Rewrite all of the material below with "Screen dimensions" changed to "Display size" at every occurrence, keeping every other character the same.
--- START OF Records ---
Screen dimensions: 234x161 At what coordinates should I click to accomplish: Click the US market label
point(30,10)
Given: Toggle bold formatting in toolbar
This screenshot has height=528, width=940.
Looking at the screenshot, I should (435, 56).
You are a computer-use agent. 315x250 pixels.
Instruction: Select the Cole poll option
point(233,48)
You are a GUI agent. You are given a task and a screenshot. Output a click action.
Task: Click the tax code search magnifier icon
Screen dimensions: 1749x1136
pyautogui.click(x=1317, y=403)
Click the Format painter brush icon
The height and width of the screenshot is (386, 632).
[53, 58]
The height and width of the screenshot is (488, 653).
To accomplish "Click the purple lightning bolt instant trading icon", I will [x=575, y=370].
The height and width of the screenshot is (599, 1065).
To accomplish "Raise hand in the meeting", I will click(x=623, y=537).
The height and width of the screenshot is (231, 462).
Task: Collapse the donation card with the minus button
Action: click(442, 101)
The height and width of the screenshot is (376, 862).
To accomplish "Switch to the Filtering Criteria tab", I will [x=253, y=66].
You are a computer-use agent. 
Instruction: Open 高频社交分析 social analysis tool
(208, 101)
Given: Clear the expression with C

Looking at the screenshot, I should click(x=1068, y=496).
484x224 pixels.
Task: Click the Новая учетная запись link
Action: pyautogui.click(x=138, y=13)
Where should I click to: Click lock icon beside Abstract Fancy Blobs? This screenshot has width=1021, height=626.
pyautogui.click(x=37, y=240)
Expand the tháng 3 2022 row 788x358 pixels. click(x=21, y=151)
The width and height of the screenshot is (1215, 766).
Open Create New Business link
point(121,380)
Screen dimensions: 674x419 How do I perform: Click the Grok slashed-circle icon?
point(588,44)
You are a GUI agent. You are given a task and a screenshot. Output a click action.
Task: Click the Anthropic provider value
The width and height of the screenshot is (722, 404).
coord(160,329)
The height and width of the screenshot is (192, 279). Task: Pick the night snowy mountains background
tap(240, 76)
--- END OF Records ---
▸ Task answer
Display size: 234x161 At what coordinates should I click to accomplish: Click the US market label
point(30,10)
Given: Toggle bold formatting in toolbar
This screenshot has height=528, width=940.
Looking at the screenshot, I should (435, 56).
You are a computer-use agent. 315x250 pixels.
Instruction: Select the Cole poll option
point(233,48)
You are a GUI agent. You are given a task and a screenshot. Output a click action.
Task: Click the tax code search magnifier icon
Display size: 1749x1136
pyautogui.click(x=1317, y=403)
Click the Format painter brush icon
The height and width of the screenshot is (386, 632).
[53, 58]
The height and width of the screenshot is (488, 653).
To accomplish "Click the purple lightning bolt instant trading icon", I will [x=575, y=370].
The height and width of the screenshot is (599, 1065).
To accomplish "Raise hand in the meeting", I will click(x=623, y=537).
The height and width of the screenshot is (231, 462).
Task: Collapse the donation card with the minus button
Action: click(442, 101)
The height and width of the screenshot is (376, 862).
To accomplish "Switch to the Filtering Criteria tab", I will [x=253, y=66].
You are a computer-use agent. 
Instruction: Open 高频社交分析 social analysis tool
(208, 101)
Given: Clear the expression with C

Looking at the screenshot, I should click(x=1068, y=496).
484x224 pixels.
Task: Click the Новая учетная запись link
Action: pyautogui.click(x=138, y=13)
Where should I click to: Click lock icon beside Abstract Fancy Blobs? This screenshot has width=1021, height=626.
pyautogui.click(x=37, y=240)
Expand the tháng 3 2022 row 788x358 pixels. click(x=21, y=151)
The width and height of the screenshot is (1215, 766).
Open Create New Business link
point(121,380)
Display size: 674x419 How do I perform: Click the Grok slashed-circle icon?
point(588,44)
You are a GUI agent. You are given a task and a screenshot. Output a click action.
Task: Click the Anthropic provider value
The width and height of the screenshot is (722, 404).
coord(160,329)
The height and width of the screenshot is (192, 279). Task: Pick the night snowy mountains background
tap(240, 76)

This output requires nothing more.